New tougher standards on gambling advertising announced by CAP

The Committees of Advertising Practice (“CAP”) have today updated their guidance on gambling advertising as part of the ongoing effort by all relevant regulators to ensure problem gamblers and vulnerable consumers are being treated fairly.

That guidance (that can be downloaded below) is intended to help marketers and agencies interpret CAP and BCAP’s gambling rules (set out in section 16 of the CAP Code and section 17 of the BCAP Code) as they relate to responsibility and problem gambling issues.

Today’s CAP news item entitled “Tougher standards on gambling advertising announced” can also be downloaded below. It states that the new standards on problem gambling will come into effect on 2 April 2018 and will:

  • restrict ads that create an inappropriate sense of urgency like those including “Bet Now!” offers during live events
  • curb trivialisation of gambling (e.g. encouraging repetitive play)
  • prevent approaches that give an irresponsible perception of the risk or control (e.g. “Risk Free Deposit Bonus”)
  • provide greater detail on problem gambling behaviours and associated behaviours that should not be portrayed, even indirectly
  • prevent undue emphasis on money-motives for gambling and
  • provide more detail on vulnerable groups like problem gamblers that marketers need to work to protect”.

The guidance (that should be read in full by all involved in marketing and advertising of both remote and non-remote gambling gambling) covers issues such as:

  • vulnerability, stating: “in general, marketers should exercise caution when preparing campaigns. They should consider how they might affect vulnerable groups and ensure that marketing communications do not contain content likely to cause harm”
  • erroneous perceptions of risk and control, stating: “marketing communications should avoid approaches that give erroneous perceptions of the level of risk involved or the extent of a gambler’s control over a bet or gambling in general”
  • impulsiveness and urgency, stating: “in order not to encourage gambling behaviour that is irresponsible, marketing communications should not unduly pressure the audience to gamble, especially when gambling opportunities offered are subject to a significant time limitation”
  • trivialization, stating: “marketers should take care to avoid approaches that trivialise gambling and avoid the impression that the decision to gamble should be taken lightly”
  • problem gambling behaviours and other indicators of problem gambling, stating: “marketing communications that portray or otherwise refer to individuals displaying problem gambling behaviours or other behavioural indicators linked to problem gambling are likely to be regarded by the ASA as a breach of these rules”

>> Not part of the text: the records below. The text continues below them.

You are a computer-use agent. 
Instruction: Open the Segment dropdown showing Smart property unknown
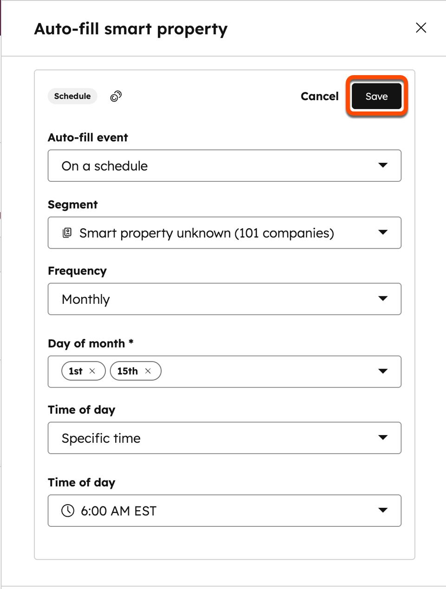[225, 233]
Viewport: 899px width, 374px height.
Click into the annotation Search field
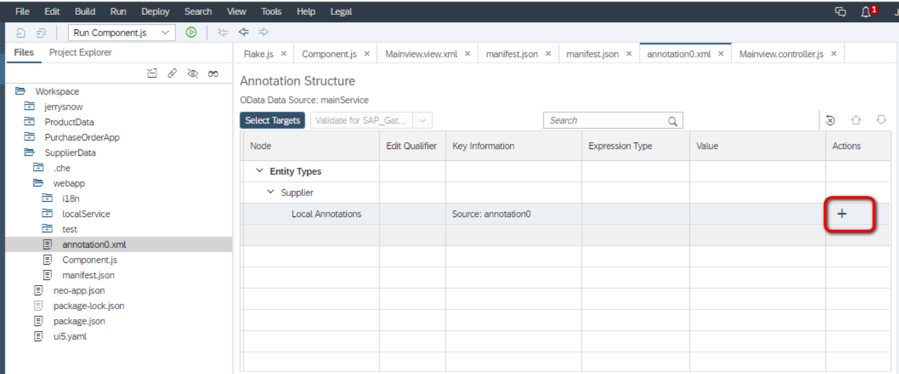click(x=606, y=121)
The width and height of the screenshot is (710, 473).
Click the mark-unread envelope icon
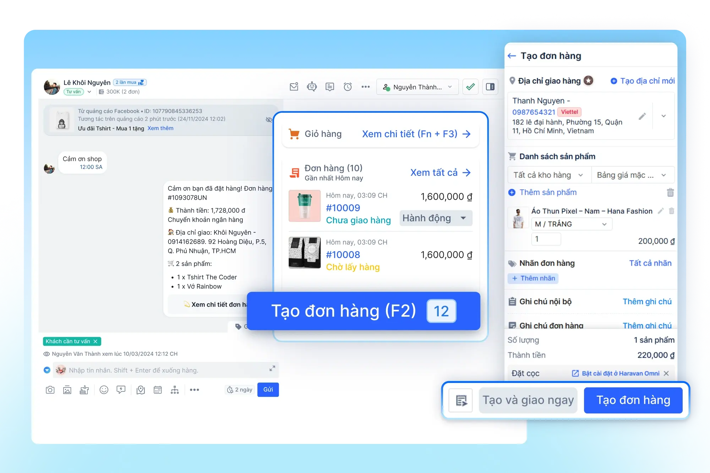[x=294, y=87]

and interpretation of the rules relating to gambling advertising that portrays or otherwise refers to:

  • specific problem gambling behaviours, i.e. gambling taking priority in personal life, solitary gambling and gambling in the work-place
  • motivations to gamble that are associated with heightened risk of problem gambling, i.e. personal problems and financial concerns
  • other irresponsible appeals, i.e.
    • seduction, sexual success and enhanced attractiveness
    • toughness, resilience and recklessness
    • enhancing personal qualities
    • cultural beliefs or traditions about gambling or luck
  • criminal or anti-social behaviour.

Shahriar Coupal, Director of CAP, is quoted as saying: “We won’t tolerate gambling ads that exploit people’s vulnerabilities or play fast and loose with eye-catching free bet and bonus offers.  Our new guidance takes account of the best available evidence to strengthen the protections already in place, ensuring that gambling is presented responsibly, minimising the potential for harm.”

Accompanying this announcement of tougher standards on gambling advertising is the publication by CAP of new standards on free bets and bonuses (that take immediate effect today) intended to help advertisers understand the ASA, CAP and Gambling Commission’s current position on acceptable claims in advertisements and how terms and conditions should be displayed or signposted.